Era tan importante la sangre para los dioses, que los aztecas incluso se cortaban ellos mismos para dársela; claro que el otro modo que había de dar sangre era sacrificando enemigos que habían capturado. Por este motivo era tan importante no matarles en la guerra. Siempre se necesitaban sacrificios humanos, por lo que siempre estaban en guerra. Atacaban otras ciudades vecinas para tener el suministro de víctimas casi constante.
Existían ciertas ritualizaciones que solían ser iguales. Los único que podía variar era el número de sacrificados en una sola ceremonia. Podía ser una sola persona o una gran cantidad de seres humanos sometidos. Se llevaba al prisionero a la parte superior de una pirámide y se le ponía boca arriba en un altar. El sacerdote hacía una incisión debajo de las costillas y metía la mano buscando el corazón. Una vez encontrado, lo arrancaba cuando todavía estaba latiendo. El prisionero posiblemente pasara sus últimos momentos de vida en total terror y dolor.
Luego de ser extraído ese corazón de un guerrero enemigo, era lanzado al fuego. Entonces el cuerpo del sacrificado era lanzado por las escalinatas de la pirámide hasta abajo del todo. Si el sacrificado tenía un estatus algo, se solía bajarle entre varios guerreros en lugar de simplemente lanzarle. Al ser tan religiosos, creían en la vida luego de la muerte.
El cómo se llegaba a la muerte, también era decisivo sobre ese cómo sería el más allá. Para todo esto, había cuatro tipos de vida eterna. Para los guerreros, si morían en el campo de batalla o sacrificados iban a otra guerra en el más allá. En otro caso, se permanecía unos años en el más allá para volver como un colibrí u otra clase de pájaro. En las otras dos formas del más allá, el viaje era parecido pero con algunos detalles cambiados.

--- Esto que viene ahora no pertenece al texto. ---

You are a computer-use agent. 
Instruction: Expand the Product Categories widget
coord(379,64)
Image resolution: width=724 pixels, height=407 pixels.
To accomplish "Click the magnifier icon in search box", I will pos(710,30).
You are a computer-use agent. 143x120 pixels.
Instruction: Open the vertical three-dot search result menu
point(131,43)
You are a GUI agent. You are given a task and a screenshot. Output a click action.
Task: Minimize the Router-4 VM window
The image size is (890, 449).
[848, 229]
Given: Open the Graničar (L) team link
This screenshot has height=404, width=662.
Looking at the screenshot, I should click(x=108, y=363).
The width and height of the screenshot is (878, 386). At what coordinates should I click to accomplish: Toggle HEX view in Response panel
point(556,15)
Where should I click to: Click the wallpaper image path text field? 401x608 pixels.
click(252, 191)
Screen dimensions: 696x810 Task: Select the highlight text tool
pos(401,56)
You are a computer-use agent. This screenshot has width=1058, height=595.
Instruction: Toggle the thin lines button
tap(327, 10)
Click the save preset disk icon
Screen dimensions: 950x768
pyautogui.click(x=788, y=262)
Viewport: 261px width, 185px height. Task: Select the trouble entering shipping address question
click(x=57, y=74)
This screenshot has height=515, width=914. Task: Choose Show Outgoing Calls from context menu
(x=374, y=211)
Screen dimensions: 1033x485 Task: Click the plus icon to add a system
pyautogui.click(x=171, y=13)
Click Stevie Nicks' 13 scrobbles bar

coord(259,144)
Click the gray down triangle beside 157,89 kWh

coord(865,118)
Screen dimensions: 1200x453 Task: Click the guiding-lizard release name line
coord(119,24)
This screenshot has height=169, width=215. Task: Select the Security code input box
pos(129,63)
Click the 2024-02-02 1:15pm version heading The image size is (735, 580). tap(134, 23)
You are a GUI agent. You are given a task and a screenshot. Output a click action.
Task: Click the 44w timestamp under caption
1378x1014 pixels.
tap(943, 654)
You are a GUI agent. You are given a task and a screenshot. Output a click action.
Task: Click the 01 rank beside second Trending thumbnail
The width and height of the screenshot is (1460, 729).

Los guerreros aztecas poseían tres niveles diferentes, el de Águila o Jaguar. No había mucha diferencia entre ambos grupos, aunque la ropa era totalmente diferente. Para conseguir este rango tenían que capturar al menos cuatro prisioneros vivos. Por encima de ellos estaban los que habían conseguido capturar seis o más enemigos con vida. Se llamaban los Otomíes. En este nivel tenían su propio escudo y Macuahuitl personal.
El tercer nivel estaba signado por la captura de más de veinte enemigos. Estos guerreros de élite eran llamados los “esquilados”. Tenían este nombre porque se afeitaban la cabeza pero se dejaban una tira de pelo en el lado izquierdo de la cabeza. Dentro de los rituales existía el más sádico de todos en honor a Xipe Totec.
Al dios de la primavera y la agricultura que era quien a su vez “daba el paso de niños a hombres”; se lo gratificaba extrayendo corazones, pero en este caso también se despellejaba a la víctima. Esta piel era secada y los sacerdotes se la ponían durante más de dos semanas. Otra forma de sacrificar a las víctimas era mediante flechas. En muchas ocasiones los prisioneros morían desangrados por las heridas.
Todas esas costumbres aztecas eran muy particulares y ciertamente diferían (aunque en algunos casos presentaban ciertas similitudes) con otras culturas menos avanzadas de América.